What does this say about whether you think writing is real work? (Again, not a rhetorical question.)
What you wear is completely under your control. If you tend to the unshowered in your pyjamas end of the spectrum, I know you do this because it’s more comfortable. I am all in favour of comfort. I am so in favour of comfort that I think your professional clothing should also be comfortable.
I’d like you to reflect on what you wear to write in relation to the question of whether writing is real work. In particular, I’d like you to consider whether you are sabotaging yourself.
Naomi Dunford wrote about this issue for self-employed folks who work at home, a group who are similarly invested in their autonomy and similarly struggle with the neighbours thinking they are not really working. She came up with some questions to ask yourself. They boiled down to a couple of things:
Would you take you seriously? If you saw your neighbour dressed like that would you think they were engaged in important professional work? (If you’ve ever been defensive about the assumption that you have the summer off, you care about what your neighbour thinks.)

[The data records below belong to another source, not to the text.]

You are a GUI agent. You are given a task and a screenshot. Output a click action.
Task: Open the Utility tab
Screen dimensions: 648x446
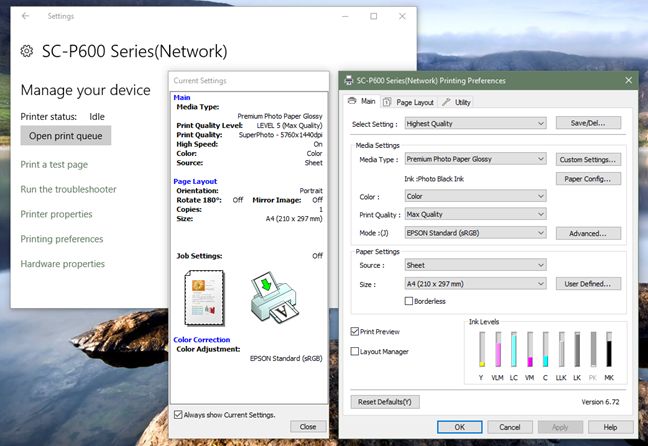tap(457, 102)
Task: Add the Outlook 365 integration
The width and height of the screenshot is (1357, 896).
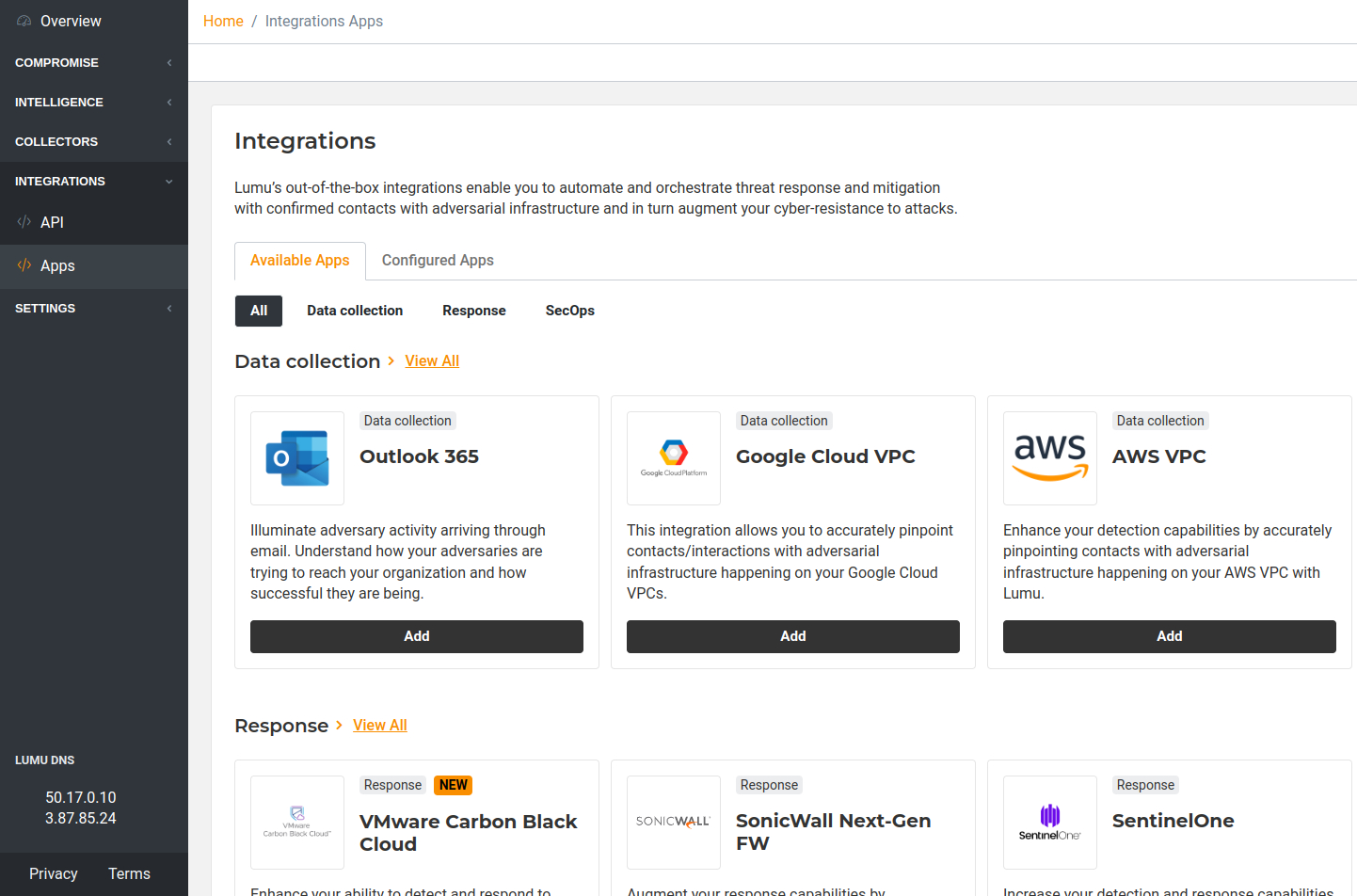Action: (416, 636)
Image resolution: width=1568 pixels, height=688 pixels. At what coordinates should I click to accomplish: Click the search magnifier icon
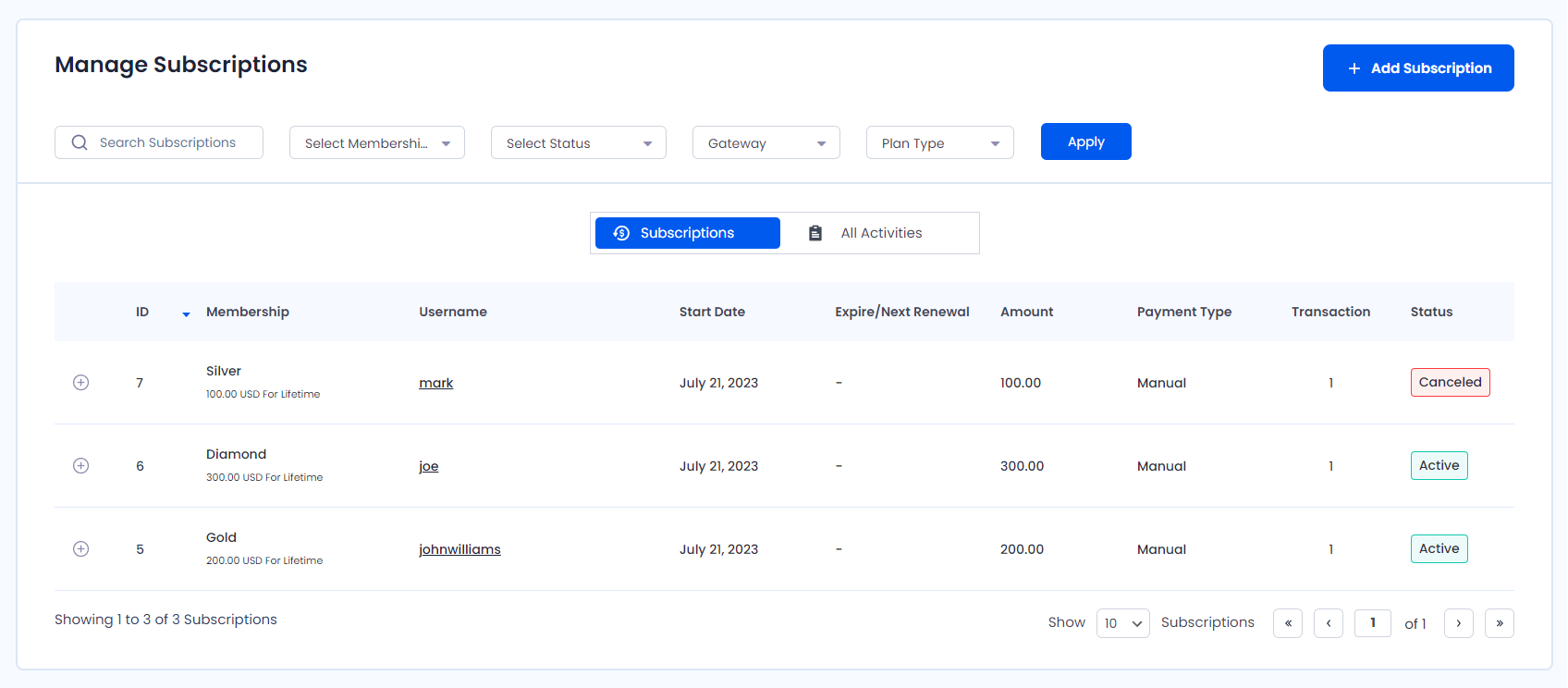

More importantly, is this the best thing you can be wearing to do this work? Have you actually tried dressing differently to write?
Experiment
Try dressing for writing the same way you dress for your other professional duties, even if you aren’t leaving the house. I’m not thinking your “Meeting with the Vice Principal to ask for a budget increase” professional attire, but maybe your “I want these students to take me seriously” attire or even your “I’ve been invited to be an expert on a TV news program” attire.
Decide how long you will run this experiment before evaluating how it’s working. Give yourself enough time to get over the initial discomfort of doing things differently.
Take observational notes. Think seriously about what kinds of things might be different. It might be something hard to measure so give yourself an observation checklist. You are a researcher. Act like one. (Pretend you are an anthropologist if that helps.)
After you’ve tried it for the time you decided, review how it went and move forward based on the results.
Related posts:
Are you treating your research like a hobby?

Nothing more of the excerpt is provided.